Given the small number of patients with anastomotic leakage, we did not assess the underlying risk factors. A recent multicentre study from Spain, including 457 patients, investigated the risk factors for anastomotic leakage after colorectal resection in ovarian cancer patients [19]. They concluded that the following variables were independent risk factors for AL: age at surgery, preoperative serum albumin level, one or more additional small bowel resections, manual anastomosis and distance of the anastomosis from the anal verge [19]. Another study from the Mayo Clinic evaluated 42 AL cases compared to 84 controls with matched factors [31]. They found that multiple large bowel resections (rectosigmoid resection coupled with additional large bowel resection) were related to AL, and protective diverting stomas decreased the risk [31]. In our study, only three patients had protective stomas, whereas the AL rate was 4.2%. Therefore, we do not routinely perform protective stomas in our centre. We did pay attention to blood transfusion to ensure adequate blood supply and albumin supplementation as reflected by the pre- and postlaboratory parameters (Table 1). Out of curiosity, we compared the different types of anastomosis in patients with only rectosigmoid resection and anastomosis (n = 146). Interestingly, six patients (5.0%) in the end-to-end anastomosis group experienced AL, whereas no case was reported in the end-to-side group. However, due to the small sample size, we could not arrive at a conclusion.
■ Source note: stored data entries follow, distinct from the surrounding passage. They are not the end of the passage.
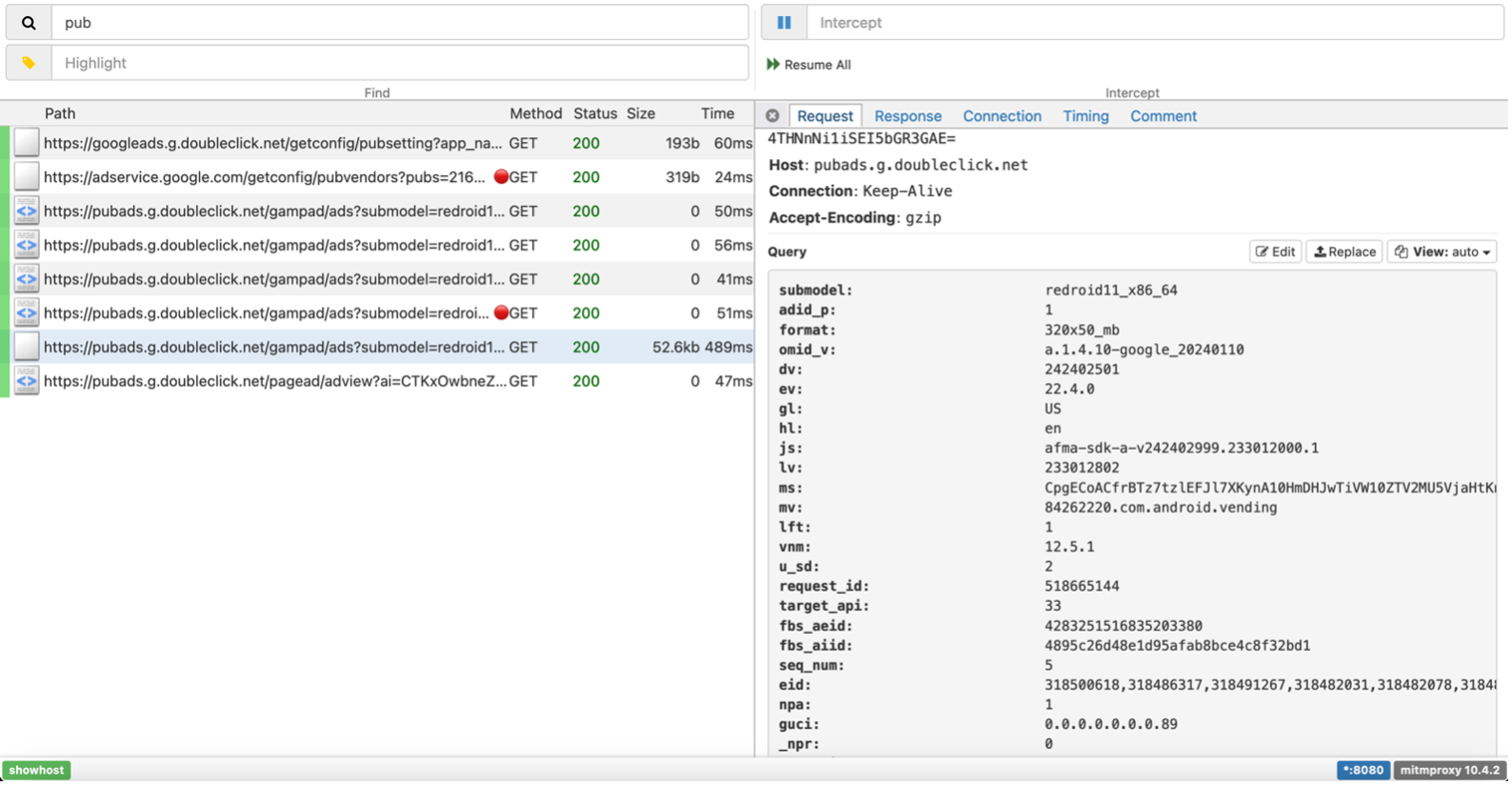Viewport: 1512px width, 786px height.
Task: Click the search magnifier icon
Action: (x=29, y=23)
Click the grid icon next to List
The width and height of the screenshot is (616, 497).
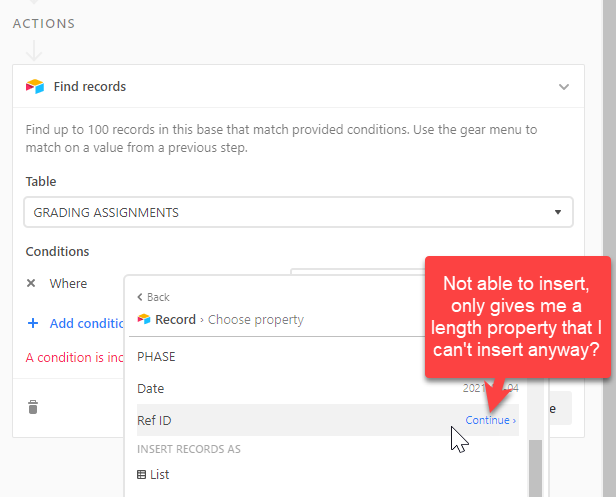coord(141,475)
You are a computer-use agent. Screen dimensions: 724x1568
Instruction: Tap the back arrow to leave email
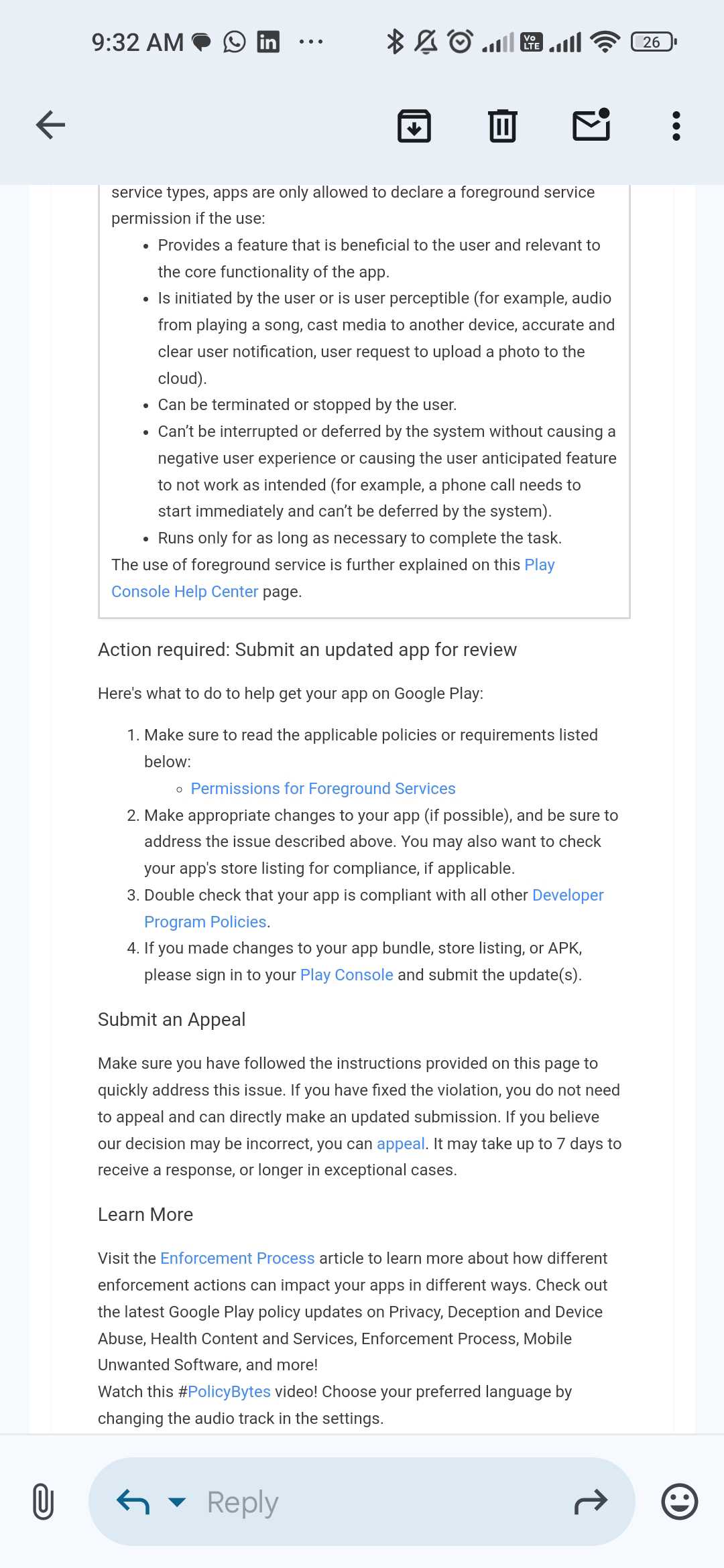[x=51, y=125]
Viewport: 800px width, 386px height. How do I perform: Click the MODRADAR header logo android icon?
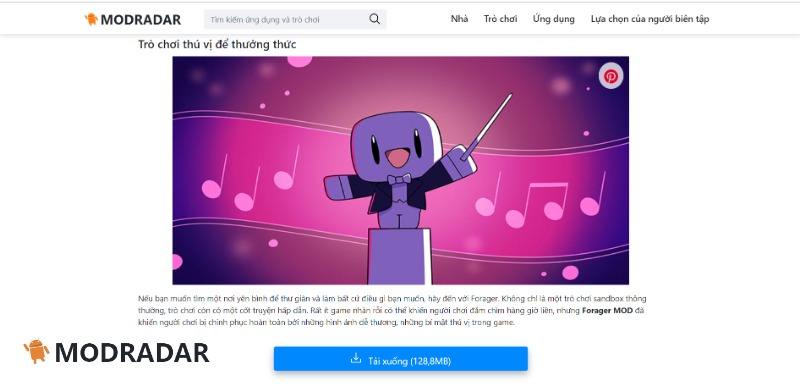[x=91, y=19]
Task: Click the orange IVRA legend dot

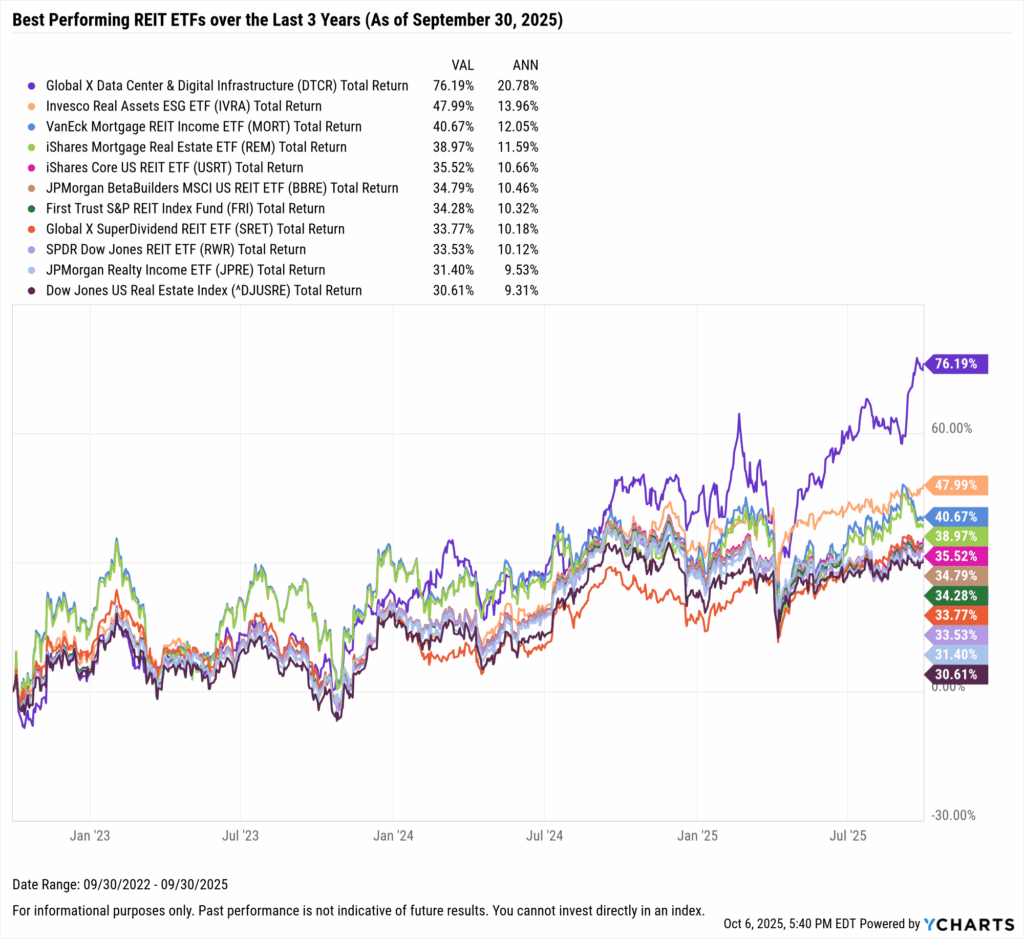Action: point(34,106)
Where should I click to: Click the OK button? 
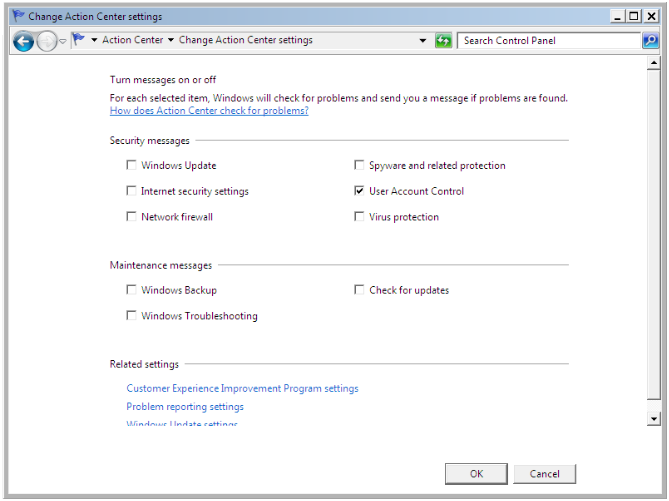(x=476, y=474)
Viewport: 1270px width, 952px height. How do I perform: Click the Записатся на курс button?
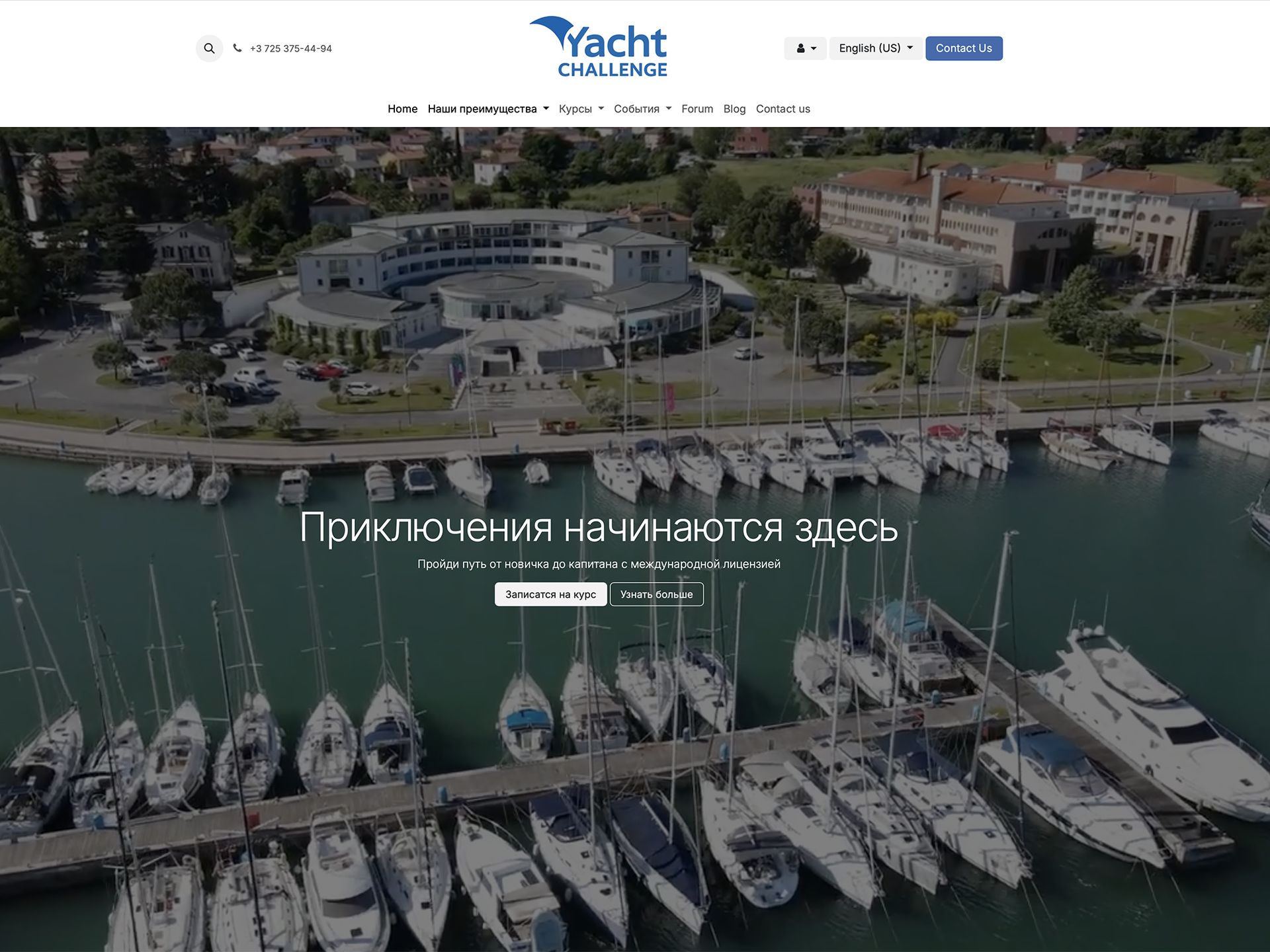(550, 594)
The study has several limitations. First, it has inherent bias pertaining to its retrospective design. For example, clinical preoperative status (Eastern Cooperative Oncology Group Performance Status) was missing in some of the patients and thus not included in the analysis. Second, as mentioned before, we did not evaluate the risk factors for AL given the small number of outcome events. Third, we only assessed the perioperative outcomes, and survival information was not available. Finally, given that the study patients were recruited from a tertiary referral centre, the results might not be generalizable to all patients in China.

Conclusions

Performance of bowel surgery in cytoreduction by experienced gynaecologic oncologists in a high-volume centre was feasible and resulted in a severe morbidity rate of 9.2%. Referrals should be considered at institutions where necessary treatments are unavailable.